The main discoveries on veins are entirely Italian: Leonardo da Vinci was the first to map the anatomy of varicose veins in the 15th century when he depicted the anatomy of the leg veins with disturbing precision. Professor Hieronymus Fabricius of the University of Padua first identified the venous valve responsible for ensuring the flow in the veins towards the heart in 1603.

It had to wait until 1900 for general anesthesia to allow removal and invasive techniques, but still decisive in many cases, at the cost of incapacitating scars and long and frequently complicated operative courses.

Fortunately, the aggressive surgical practices of the past have gradually been replaced by quick, painless and less invasive methods.

Many and imaginative are the methods invented to make a reflux vein, potentially a harbinger of future troubles, free of reflux, and as such, however, also unable to bring blood, not even to the heart, the function for which it was created.

These consist in the introduction of an instrument (a fiber, a catheter or a needle) inside the diseased vessel, then proceeding with its elimination by supplying thermal energy and / or occlusive substances.

In particular, among the thermal techniques we recognize the Laser, among the first to propose it the Americans Min and Morrison on the threshold of the second millennium, the Radio frequency then up to the Steam of the French Milleret.

Other non-thermal endovascular methods today involve closing the vein with sclerosing foams, an all-Italian invention of 1999 (Tessari and Frullini), or glues in the form of particular cyanoacrylate gels.

All these methods, however, have the same purpose, that of making a vessel, the saphenous vein in fact, replaced by a fibrous cord without flow, even if as reported by numerous controlled clinical studies, with a result in terms of relapse and recovery of the disease venous at a distance, still too high and no different from the old stripping. Other scholars have proposed more gentle methods, with the aim of repairing the venous circulation by acting with precision in the points where the valves within the vein are no longer able to guarantee the right direction of flow.
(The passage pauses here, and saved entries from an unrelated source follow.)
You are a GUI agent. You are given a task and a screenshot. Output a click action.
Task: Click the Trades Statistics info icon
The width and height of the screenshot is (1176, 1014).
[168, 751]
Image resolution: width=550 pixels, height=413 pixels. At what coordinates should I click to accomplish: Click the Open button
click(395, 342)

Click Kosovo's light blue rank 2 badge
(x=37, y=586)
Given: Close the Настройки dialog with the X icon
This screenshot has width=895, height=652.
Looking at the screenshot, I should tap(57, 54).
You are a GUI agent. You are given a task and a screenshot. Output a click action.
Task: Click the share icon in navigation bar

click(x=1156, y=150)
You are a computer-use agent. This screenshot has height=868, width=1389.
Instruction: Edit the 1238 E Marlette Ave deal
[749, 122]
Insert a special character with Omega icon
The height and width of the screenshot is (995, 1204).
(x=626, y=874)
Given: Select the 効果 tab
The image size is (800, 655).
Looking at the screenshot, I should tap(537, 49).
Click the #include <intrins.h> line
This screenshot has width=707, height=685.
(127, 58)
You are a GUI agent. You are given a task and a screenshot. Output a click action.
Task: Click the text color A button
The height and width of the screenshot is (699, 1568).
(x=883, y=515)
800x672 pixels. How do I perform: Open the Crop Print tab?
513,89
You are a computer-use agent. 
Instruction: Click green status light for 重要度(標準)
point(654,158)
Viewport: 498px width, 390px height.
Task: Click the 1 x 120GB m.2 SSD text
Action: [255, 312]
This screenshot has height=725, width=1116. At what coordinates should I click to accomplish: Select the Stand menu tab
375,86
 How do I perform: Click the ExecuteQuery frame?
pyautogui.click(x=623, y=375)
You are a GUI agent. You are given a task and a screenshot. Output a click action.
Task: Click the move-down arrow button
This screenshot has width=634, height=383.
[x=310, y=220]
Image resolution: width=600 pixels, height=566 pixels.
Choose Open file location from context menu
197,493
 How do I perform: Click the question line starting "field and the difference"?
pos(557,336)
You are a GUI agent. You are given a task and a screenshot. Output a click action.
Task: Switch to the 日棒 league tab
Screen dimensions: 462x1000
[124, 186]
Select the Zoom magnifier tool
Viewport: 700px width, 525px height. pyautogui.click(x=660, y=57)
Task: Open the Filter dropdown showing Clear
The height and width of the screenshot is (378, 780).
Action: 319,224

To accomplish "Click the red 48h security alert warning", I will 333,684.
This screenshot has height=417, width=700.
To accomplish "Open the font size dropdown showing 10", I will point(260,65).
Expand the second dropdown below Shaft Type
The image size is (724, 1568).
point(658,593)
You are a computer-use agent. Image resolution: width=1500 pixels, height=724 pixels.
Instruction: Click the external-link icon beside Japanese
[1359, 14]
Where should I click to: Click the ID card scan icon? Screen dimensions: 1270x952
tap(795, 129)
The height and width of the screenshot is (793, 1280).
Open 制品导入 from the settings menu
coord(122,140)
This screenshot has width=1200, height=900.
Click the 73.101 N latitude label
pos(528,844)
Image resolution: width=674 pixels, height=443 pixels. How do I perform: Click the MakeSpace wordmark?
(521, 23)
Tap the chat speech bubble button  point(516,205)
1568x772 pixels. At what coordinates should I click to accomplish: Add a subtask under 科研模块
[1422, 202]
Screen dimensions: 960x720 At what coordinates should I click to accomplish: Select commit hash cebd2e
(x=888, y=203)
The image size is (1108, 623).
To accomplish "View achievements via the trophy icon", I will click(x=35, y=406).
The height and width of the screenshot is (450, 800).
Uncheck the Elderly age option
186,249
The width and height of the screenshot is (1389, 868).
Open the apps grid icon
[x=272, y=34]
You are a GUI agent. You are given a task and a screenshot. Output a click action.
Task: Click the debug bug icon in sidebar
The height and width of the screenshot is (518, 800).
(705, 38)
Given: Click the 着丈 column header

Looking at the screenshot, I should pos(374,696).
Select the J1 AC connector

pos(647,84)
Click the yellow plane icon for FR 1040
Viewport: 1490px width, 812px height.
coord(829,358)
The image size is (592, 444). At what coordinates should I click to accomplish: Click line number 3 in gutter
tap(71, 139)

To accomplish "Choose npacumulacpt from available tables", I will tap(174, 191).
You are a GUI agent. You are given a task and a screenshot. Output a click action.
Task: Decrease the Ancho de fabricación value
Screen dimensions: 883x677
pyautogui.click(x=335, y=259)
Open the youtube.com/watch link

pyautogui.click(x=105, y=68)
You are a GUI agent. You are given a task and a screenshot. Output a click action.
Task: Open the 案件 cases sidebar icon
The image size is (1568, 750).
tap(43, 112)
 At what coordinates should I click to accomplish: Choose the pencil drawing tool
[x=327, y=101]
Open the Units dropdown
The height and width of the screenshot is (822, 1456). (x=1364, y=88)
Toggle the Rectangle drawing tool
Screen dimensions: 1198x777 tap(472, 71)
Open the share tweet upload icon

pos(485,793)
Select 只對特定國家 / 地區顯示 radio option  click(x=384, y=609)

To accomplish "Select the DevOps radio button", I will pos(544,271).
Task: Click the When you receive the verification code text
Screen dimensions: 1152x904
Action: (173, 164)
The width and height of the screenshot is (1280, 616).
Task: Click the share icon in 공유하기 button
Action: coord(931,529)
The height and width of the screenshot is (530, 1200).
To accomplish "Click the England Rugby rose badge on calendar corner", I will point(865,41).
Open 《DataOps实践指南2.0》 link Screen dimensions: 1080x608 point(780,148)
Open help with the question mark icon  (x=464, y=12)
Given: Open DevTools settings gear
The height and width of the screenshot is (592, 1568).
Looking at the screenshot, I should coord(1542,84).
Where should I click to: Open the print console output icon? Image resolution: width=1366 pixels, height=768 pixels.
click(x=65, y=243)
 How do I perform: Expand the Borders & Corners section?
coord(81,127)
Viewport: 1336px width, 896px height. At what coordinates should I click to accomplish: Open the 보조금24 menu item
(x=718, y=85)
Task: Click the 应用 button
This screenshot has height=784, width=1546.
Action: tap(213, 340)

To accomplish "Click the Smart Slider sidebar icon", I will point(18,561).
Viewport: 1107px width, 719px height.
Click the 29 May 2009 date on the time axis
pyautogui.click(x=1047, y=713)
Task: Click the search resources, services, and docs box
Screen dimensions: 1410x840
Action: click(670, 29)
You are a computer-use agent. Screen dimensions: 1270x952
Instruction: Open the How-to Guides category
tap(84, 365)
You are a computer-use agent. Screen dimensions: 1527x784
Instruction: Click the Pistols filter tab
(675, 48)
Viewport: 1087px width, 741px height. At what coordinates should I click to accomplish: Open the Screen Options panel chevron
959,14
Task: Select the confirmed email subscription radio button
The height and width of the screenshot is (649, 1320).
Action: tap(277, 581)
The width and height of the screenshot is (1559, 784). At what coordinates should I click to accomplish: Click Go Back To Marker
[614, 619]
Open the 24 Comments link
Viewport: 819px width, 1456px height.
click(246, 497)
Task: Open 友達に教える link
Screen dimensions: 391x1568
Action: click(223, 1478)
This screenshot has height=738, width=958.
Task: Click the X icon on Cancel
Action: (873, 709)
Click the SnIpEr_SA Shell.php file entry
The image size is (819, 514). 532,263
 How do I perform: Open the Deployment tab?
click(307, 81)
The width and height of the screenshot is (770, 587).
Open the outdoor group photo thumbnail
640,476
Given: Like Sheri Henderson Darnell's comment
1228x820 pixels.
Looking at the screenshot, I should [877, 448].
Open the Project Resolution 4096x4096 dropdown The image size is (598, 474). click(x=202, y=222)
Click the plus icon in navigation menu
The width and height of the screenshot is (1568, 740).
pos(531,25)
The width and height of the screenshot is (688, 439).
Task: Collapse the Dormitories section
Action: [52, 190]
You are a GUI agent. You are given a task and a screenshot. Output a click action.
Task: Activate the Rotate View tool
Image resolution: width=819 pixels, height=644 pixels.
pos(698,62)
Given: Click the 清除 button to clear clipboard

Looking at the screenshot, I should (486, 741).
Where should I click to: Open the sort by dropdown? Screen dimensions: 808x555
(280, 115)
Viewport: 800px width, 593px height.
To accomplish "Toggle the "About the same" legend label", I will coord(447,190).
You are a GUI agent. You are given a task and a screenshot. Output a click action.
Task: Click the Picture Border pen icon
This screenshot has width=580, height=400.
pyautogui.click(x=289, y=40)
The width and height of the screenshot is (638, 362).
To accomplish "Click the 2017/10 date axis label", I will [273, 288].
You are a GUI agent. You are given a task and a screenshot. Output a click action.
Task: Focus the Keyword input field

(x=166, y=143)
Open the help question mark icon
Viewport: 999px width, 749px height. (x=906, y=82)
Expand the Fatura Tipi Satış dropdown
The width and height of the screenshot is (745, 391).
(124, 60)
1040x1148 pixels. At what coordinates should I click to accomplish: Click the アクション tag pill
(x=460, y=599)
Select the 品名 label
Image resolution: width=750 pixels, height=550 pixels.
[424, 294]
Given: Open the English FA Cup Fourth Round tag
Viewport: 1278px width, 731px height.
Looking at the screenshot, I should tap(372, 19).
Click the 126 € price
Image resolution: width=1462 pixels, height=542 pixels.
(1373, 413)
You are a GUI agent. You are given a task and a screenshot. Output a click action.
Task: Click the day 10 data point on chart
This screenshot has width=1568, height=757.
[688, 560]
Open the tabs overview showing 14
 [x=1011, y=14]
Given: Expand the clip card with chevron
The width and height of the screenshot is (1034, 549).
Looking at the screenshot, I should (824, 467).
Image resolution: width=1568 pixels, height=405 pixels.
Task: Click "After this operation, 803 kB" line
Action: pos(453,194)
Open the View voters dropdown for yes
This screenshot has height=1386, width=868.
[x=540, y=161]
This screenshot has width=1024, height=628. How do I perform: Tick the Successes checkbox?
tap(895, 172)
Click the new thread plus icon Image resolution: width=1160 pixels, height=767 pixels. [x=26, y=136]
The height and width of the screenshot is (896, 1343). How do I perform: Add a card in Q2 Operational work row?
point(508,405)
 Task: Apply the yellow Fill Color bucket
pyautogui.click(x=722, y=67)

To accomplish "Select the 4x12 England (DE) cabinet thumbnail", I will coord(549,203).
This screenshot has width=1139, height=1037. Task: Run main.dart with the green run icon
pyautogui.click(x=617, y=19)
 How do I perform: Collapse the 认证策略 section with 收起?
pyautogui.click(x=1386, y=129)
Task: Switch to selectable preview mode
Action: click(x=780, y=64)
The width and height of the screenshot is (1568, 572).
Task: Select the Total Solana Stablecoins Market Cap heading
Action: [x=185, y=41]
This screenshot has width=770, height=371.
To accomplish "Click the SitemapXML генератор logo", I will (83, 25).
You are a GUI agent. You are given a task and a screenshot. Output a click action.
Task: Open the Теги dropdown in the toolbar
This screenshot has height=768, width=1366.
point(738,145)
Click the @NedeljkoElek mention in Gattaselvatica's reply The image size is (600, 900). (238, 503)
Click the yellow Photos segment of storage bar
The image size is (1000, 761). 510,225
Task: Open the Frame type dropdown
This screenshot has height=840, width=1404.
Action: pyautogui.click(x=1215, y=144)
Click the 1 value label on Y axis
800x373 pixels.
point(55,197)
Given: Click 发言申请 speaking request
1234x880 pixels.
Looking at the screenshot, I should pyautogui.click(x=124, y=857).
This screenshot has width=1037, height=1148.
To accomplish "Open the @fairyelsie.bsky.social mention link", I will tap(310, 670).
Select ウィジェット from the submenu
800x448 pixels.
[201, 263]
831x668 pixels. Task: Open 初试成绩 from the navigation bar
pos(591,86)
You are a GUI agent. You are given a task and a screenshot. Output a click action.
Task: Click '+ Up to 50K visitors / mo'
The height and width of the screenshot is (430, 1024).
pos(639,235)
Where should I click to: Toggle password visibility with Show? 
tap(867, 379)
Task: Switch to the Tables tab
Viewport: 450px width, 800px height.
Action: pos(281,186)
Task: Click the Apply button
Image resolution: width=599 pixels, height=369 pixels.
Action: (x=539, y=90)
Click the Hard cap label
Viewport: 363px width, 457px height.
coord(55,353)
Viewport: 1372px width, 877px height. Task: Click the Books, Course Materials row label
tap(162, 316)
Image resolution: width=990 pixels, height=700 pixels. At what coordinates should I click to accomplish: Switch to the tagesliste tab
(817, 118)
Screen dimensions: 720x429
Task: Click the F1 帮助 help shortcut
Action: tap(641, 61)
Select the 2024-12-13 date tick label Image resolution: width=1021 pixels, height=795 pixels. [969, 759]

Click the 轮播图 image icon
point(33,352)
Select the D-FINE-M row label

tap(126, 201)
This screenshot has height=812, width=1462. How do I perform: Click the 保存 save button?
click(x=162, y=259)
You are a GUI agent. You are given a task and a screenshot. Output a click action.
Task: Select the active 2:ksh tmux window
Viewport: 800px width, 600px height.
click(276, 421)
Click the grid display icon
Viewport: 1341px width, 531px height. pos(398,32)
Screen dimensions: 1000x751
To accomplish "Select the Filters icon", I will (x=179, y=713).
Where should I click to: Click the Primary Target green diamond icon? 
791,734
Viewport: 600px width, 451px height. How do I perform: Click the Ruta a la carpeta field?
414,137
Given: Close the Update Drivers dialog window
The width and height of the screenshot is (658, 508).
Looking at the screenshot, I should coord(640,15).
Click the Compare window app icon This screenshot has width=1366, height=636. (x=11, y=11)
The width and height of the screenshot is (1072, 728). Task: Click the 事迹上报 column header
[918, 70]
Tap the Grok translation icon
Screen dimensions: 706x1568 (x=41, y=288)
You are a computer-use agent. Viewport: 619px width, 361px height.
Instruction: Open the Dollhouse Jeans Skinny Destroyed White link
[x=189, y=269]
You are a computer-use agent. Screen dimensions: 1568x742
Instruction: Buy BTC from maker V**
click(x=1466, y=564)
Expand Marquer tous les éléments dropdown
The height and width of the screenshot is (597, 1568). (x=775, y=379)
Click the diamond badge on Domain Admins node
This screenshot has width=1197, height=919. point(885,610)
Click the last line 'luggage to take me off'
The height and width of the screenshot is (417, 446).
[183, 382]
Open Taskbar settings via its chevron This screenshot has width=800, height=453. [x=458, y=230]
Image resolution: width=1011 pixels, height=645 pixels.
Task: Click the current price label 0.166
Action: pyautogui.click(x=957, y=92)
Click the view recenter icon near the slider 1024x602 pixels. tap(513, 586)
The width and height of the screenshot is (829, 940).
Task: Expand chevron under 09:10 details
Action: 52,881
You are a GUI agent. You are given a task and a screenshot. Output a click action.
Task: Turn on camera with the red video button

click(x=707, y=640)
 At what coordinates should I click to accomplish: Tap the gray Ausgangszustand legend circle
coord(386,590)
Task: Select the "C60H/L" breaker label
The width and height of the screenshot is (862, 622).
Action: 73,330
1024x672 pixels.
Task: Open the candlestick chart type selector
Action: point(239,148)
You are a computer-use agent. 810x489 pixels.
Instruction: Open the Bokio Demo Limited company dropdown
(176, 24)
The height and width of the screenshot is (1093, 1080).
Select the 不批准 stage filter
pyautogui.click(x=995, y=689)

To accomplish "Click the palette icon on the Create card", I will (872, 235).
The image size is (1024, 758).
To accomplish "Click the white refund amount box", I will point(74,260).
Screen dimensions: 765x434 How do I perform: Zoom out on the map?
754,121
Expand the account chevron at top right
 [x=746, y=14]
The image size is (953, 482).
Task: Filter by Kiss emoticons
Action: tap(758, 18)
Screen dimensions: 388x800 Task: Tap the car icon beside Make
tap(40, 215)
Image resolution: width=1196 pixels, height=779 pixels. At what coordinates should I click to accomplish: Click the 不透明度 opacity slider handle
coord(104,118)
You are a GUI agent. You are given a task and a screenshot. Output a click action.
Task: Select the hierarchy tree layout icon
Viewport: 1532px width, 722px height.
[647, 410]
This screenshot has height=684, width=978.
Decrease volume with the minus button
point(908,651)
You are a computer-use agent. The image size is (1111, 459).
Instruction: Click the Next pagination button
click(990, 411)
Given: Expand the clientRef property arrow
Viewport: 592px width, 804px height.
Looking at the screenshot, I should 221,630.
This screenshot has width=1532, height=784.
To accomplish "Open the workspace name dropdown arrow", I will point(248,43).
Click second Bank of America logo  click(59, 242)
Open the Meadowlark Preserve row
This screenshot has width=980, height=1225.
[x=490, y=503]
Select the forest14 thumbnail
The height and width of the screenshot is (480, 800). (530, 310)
They are modern approaches that presuppose a full mastery of the subject, the Chiva technique of the father of venous hemodynamics Franceschi and other illustrious phlebologists, or the Asval method, by his compatriot Pittaluga, both aimed at safeguarding the venous heritage and not at its destruction.

Depending on which valves are malfunctioning, it will be possible to apply different techniques aimed at closing the “vanishing points” of the venous system, thus decreasing the overload inside the previously dilated vessel, bringing it back to a normal caliber, as the vice president recently published. of the International Union of Phlebology.

Today it is possible to treat varicose veins on an outpatient basis, painlessly and without disfiguring scars, most of the time with respect for the main trunks, once deliberately destroyed.

It has been demonstrated that the strategy based on repair instead of demolition leads to better results, as the group of researchers of the American Venous Forum indicate in the guidelines of the American Vascular Surgery Society already in 2011 and also recently taken up by the most famous European companies.

We hope that the future will head on the one hand more and more towards the conservation of venous structures (the saphenous veins) although not vital, and with less and less invasive methods. In this regard, today a new energy is emerging, that emitted by ultrasound, therefore no longer thermal or chemical; an energy that can pass through the skin to hit a target under the skin, leaving it unscathed; here there are still French researchers, or English such as M. Whithley, or from neighboring Austria such as A. Obermayer, who are applying these methods with the aim of minimizing venous damage, a direction that many surgical methods in general are pursuing, such as the gamma knife for brain tumors, or targeted robotic surgery for certain neoplasms, confining aggressive and demolishing methods, increasingly to the history of medicine.